══ INPUT ROWS

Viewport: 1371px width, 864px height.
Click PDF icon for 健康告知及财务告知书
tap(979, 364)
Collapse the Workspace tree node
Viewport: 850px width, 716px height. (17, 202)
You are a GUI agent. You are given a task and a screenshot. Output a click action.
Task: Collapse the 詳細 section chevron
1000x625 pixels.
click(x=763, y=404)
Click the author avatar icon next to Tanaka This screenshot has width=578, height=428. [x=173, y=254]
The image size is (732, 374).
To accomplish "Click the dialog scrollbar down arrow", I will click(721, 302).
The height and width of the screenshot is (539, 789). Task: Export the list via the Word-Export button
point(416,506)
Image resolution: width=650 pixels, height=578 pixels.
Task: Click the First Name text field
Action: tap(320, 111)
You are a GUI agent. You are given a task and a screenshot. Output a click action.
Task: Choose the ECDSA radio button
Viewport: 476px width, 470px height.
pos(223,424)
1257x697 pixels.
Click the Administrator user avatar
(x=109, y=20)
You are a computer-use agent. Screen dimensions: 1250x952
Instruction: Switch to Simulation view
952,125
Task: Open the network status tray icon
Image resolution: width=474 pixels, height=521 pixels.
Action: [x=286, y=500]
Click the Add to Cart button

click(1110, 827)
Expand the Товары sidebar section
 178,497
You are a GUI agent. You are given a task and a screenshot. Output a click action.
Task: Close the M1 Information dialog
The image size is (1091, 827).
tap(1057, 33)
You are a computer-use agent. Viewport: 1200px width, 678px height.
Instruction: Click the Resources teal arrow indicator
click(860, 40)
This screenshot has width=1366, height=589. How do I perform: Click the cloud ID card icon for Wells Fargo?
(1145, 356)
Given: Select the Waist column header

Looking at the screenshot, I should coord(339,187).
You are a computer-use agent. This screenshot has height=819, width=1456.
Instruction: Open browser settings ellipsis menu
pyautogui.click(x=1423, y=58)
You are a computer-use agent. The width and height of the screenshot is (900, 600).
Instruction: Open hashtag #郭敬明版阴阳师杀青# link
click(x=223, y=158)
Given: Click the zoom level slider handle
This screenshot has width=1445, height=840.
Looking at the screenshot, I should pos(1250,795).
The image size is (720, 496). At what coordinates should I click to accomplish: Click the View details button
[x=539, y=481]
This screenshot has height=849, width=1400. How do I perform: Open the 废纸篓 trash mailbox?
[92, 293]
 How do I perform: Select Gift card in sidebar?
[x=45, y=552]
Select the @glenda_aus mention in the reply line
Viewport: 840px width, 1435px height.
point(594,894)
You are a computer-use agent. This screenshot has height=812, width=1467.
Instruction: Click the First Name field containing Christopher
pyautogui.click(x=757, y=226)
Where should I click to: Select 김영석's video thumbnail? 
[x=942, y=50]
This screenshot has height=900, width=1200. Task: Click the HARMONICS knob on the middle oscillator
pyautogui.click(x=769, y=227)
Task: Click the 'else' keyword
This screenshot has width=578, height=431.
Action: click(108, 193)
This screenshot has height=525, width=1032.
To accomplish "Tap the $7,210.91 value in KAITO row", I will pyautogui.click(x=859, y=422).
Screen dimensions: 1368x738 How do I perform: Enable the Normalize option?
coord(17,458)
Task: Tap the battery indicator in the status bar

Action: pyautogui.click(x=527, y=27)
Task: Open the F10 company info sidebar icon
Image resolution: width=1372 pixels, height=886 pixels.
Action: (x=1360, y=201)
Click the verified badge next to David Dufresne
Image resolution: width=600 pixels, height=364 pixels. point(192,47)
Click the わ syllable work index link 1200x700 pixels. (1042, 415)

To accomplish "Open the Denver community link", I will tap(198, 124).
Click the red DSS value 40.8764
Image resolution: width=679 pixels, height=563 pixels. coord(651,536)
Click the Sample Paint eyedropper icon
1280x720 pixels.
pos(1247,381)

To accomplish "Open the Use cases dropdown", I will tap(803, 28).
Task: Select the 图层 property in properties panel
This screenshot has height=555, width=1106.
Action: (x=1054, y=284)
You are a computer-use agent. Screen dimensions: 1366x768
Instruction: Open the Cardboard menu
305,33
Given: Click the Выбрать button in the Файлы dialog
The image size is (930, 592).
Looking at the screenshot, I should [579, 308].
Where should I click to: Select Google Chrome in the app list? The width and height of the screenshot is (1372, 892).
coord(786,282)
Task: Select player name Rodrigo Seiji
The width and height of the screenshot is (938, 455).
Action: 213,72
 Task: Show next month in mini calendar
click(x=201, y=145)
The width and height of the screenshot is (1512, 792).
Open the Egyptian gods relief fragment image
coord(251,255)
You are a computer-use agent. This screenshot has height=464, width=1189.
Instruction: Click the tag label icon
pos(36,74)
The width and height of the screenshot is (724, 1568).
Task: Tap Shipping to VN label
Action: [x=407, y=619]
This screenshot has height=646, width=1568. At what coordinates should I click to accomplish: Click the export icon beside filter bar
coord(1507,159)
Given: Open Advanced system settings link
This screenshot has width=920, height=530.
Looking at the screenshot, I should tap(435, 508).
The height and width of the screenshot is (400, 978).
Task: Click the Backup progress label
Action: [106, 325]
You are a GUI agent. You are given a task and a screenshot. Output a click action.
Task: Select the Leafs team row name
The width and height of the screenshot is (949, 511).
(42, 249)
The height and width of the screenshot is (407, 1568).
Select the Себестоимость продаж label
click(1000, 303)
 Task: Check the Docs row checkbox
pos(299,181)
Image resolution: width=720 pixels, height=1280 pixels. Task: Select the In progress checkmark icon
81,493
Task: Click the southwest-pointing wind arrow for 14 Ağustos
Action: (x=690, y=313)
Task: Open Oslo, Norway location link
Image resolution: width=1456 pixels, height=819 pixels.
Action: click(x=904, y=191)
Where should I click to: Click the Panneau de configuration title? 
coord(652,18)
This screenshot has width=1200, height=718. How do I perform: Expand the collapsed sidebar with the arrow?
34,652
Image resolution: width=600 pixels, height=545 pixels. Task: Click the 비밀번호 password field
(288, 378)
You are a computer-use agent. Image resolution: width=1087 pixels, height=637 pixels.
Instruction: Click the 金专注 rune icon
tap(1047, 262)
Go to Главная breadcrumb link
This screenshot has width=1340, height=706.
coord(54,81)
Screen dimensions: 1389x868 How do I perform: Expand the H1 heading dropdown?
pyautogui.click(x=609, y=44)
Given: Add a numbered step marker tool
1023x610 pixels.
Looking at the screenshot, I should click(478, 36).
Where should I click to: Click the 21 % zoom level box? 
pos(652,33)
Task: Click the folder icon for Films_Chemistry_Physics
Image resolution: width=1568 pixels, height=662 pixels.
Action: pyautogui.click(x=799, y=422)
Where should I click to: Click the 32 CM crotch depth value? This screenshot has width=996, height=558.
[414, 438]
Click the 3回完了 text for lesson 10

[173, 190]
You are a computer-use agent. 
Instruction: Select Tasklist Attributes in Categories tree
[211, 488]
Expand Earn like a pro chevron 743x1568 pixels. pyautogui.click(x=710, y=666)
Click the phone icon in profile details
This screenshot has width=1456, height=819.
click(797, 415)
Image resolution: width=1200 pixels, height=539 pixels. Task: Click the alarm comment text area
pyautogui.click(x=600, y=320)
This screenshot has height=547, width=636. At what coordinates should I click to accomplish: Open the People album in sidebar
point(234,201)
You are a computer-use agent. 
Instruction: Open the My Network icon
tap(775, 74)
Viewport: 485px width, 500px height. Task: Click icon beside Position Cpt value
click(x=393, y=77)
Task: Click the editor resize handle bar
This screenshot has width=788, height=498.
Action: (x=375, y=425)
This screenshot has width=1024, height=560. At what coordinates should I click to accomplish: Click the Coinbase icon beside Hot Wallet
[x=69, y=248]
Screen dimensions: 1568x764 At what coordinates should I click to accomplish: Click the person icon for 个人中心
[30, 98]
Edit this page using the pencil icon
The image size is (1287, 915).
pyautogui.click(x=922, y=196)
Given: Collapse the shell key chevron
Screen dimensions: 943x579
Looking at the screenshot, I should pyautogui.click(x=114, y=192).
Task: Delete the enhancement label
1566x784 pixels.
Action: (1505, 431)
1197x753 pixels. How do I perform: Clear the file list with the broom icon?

════

## REQUIRED TASK
Copy out the rows verbatim, starting with the line that contains "Image resolution: width=600 pixels, height=545" and ending with the line that contains "coord(54,81)", including both of those lines.

## THE REPLY
Image resolution: width=600 pixels, height=545 pixels. Task: Click the 비밀번호 password field
(288, 378)
You are a computer-use agent. Image resolution: width=1087 pixels, height=637 pixels.
Instruction: Click the 金专注 rune icon
tap(1047, 262)
Go to Главная breadcrumb link
This screenshot has width=1340, height=706.
coord(54,81)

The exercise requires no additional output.